Thanks for suggestions.
Kind regards,
Aurel Griesser
import xarray as xr
from dask.distributed import Client
from dask_jobqueue import PBSCluster
def my_start_PBS_dask_cluster(
cores=4,
memory="9GB",
processes=4,
walltime = '1:00:00',
storages = 'gdata/ai05+gdata/xp65+gdata/tp28+gdata/ia39+gdata/mn51+gdata/ob53+gdata/py18+gdata/py18+gdata/dk92'
):
print("Starting Dask...\r", end="")
cluster = PBSCluster(walltime=str(walltime), cores=cores, memory=str(memory), processes=processes,
job_extra_directives=['-q normalbw',
'-l ncpus='+str(cores),
'-l mem='+str(memory),
'-l storage='+storages,
'-l jobfs=10GB',
'-P ai05'],
job_script_prologue=['module unload conda/analysis3-25.03', 'module load conda/analysis3-24.07'],
job_directives_skip=["select"],
# python="/g/data/xp65/public/apps/med_conda/envs/analysis3-25.03/bin/python", # Why not this? 'which python' gives me this path, but Scott provided the one on the next line.

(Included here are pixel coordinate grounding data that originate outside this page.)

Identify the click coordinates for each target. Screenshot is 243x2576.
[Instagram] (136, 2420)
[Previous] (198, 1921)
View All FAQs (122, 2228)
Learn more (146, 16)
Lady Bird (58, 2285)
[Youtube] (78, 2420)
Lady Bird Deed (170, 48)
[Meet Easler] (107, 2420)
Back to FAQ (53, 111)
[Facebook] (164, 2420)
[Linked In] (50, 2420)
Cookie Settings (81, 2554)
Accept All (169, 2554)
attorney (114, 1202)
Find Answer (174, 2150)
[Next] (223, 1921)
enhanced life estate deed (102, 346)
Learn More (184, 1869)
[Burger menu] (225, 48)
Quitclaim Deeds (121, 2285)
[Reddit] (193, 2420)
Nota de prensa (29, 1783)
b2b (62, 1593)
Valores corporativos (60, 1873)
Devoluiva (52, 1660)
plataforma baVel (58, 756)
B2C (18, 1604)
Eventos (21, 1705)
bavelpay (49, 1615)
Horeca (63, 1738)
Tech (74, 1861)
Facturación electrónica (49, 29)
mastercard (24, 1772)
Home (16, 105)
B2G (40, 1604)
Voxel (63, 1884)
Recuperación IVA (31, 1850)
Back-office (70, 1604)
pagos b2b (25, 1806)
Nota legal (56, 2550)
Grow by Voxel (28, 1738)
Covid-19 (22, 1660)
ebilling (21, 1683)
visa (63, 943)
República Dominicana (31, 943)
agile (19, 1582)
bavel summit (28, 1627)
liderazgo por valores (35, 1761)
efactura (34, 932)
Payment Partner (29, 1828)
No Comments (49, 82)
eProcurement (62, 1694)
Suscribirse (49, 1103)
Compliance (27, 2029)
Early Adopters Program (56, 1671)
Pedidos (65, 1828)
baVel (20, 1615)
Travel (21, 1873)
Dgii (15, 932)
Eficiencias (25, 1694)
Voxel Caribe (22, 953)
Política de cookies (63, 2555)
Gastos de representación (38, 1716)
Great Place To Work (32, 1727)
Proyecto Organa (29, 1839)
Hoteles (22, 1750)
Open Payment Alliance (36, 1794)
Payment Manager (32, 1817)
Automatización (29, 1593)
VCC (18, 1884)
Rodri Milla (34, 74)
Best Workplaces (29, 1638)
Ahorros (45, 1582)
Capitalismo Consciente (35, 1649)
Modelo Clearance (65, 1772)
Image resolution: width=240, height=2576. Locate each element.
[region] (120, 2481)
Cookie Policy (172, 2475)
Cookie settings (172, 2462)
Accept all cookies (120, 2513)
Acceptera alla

# python="/g/data/xp65/public/apps/med_conda_scripts/analysis3-25.04.d/bin/python",
python="/g/data/xp65/public/apps/med_conda_scripts/analysis3-24.07.d/bin/python",
)
cluster.scale(jobs=1) # Scale the resource to this many nodes
client = Client(cluster)
print(f"Dask Client started. Dashboard URL: {client.dashboard_link}")
return client, cluster
def my_load_data():
file_list = [
"/g/data/ia39/australian-climate-service/release/CORDEX/output-Adjust/CMIP6/bias-adjusted-output/AUST-05i/BOM/ACCESS-CM2/ssp370/r4i1p1f1/BARPA-R/v1-r1-ACS-MRNBC-AGCDv1-1960-2022/day/tasmaxAdjust/v20241216/tasmaxAdjust_AUST-05i_ACCESS-CM2_ssp370_r4i1p1f1_BOM_BARPA-R_v1-r1-ACS-MRNBC-AGCDv1-1960-2022_day_20150101-20151231.nc",
"/g/data/ia39/australian-climate-service/release/CORDEX/output-Adjust/CMIP6/bias-adjusted-output/AUST-05i/BOM/ACCESS-CM2/ssp370/r4i1p1f1/BARPA-R/v1-r1-ACS-MRNBC-AGCDv1-1960-2022/day/tasmaxAdjust/v20241216/tasmaxAdjust_AUST-05i_ACCESS-CM2_ssp370_r4i1p1f1_BOM_BARPA-R_v1-r1-ACS-MRNBC-AGCDv1-1960-2022_day_20160101-20161231.nc",
"/g/data/ia39/australian-climate-service/release/CORDEX/output-Adjust/CMIP6/bias-adjusted-output/AUST-05i/BOM/ACCESS-CM2/ssp370/r4i1p1f1/BARPA-R/v1-r1-ACS-MRNBC-AGCDv1-1960-2022/day/tasmaxAdjust/v20241216/tasmaxAdjust_AUST-05i_ACCESS-CM2_ssp370_r4i1p1f1_BOM_BARPA-R_v1-r1-ACS-MRNBC-AGCDv1-1960-2022_day_20170101-20171231.nc"
]
ds = xr.open_mfdataset(file_list, parallel=True, engine='h5netcdf')
return ds
if __name__ == '__main__':
try:
# Initialise a Dask cluster at this stage, since our inputs are probably OK.
client, cluster = my_start_PBS_dask_cluster()
# Load data.
ds = my_load_data()
print(f"Mean value: {ds['tasmaxAdjust'].mean()}")
finally:
cluster.close()
client.close()
print("Closed Dask cluster")
print("All done!")
I just run that with python test_dask.py
in a terminal in an ARE browser window.